- DATASET EXCERPTS -
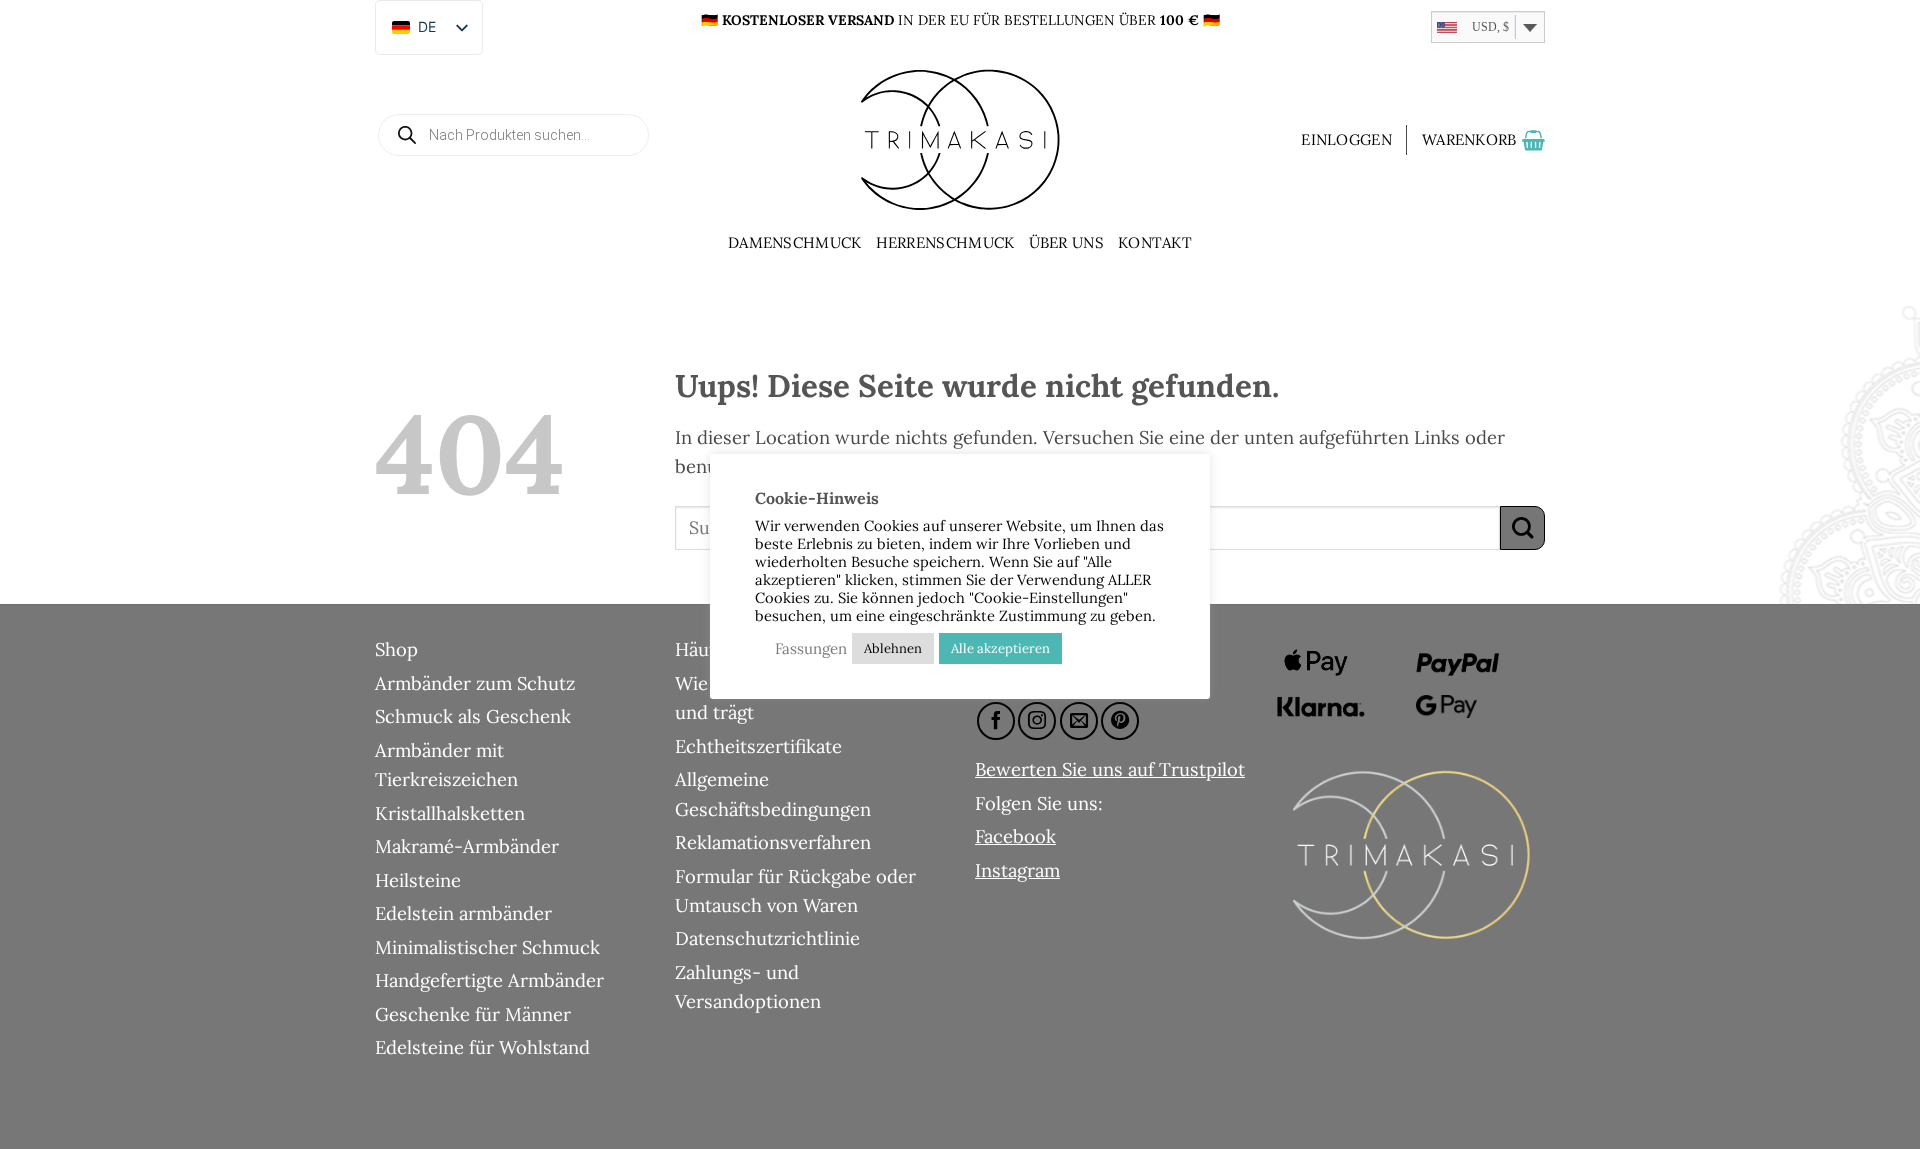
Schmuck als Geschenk (473, 716)
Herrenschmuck (945, 242)
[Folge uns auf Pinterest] (1120, 721)
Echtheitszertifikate (758, 746)
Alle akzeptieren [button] (1000, 648)
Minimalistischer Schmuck (487, 947)
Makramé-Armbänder (467, 846)
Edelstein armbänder (463, 913)
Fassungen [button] (811, 648)
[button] (1346, 140)
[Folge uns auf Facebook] (996, 721)
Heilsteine (418, 880)
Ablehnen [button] (893, 648)
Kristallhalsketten (450, 813)
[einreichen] (1522, 528)
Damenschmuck (795, 242)
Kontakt (1155, 242)
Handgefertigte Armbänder (489, 980)
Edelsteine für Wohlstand (482, 1047)
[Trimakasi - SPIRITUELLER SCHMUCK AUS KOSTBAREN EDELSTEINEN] (960, 140)
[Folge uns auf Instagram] (1037, 721)
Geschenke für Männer (473, 1014)
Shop (396, 649)
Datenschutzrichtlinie (767, 938)
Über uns (1066, 242)
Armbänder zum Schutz (475, 683)
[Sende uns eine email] (1079, 721)
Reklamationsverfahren (773, 842)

- WHAT IS EXPECTED -
What belongs in the answer is each line above, reproduced exactly, and no picture.

- TASK RESULT -
Schmuck als Geschenk (473, 716)
Herrenschmuck (945, 242)
[Folge uns auf Pinterest] (1120, 721)
Echtheitszertifikate (758, 746)
Alle akzeptieren [button] (1000, 648)
Minimalistischer Schmuck (487, 947)
Makramé-Armbänder (467, 846)
Edelstein armbänder (463, 913)
Fassungen [button] (811, 648)
[button] (1346, 140)
[Folge uns auf Facebook] (996, 721)
Heilsteine (418, 880)
Ablehnen [button] (893, 648)
Kristallhalsketten (450, 813)
[einreichen] (1522, 528)
Damenschmuck (795, 242)
Kontakt (1155, 242)
Handgefertigte Armbänder (489, 980)
Edelsteine für Wohlstand (482, 1047)
[Trimakasi - SPIRITUELLER SCHMUCK AUS KOSTBAREN EDELSTEINEN] (960, 140)
[Folge uns auf Instagram] (1037, 721)
Geschenke für Männer (473, 1014)
Shop (396, 649)
Datenschutzrichtlinie (767, 938)
Über uns (1066, 242)
Armbänder zum Schutz (475, 683)
[Sende uns eine email] (1079, 721)
Reklamationsverfahren (773, 842)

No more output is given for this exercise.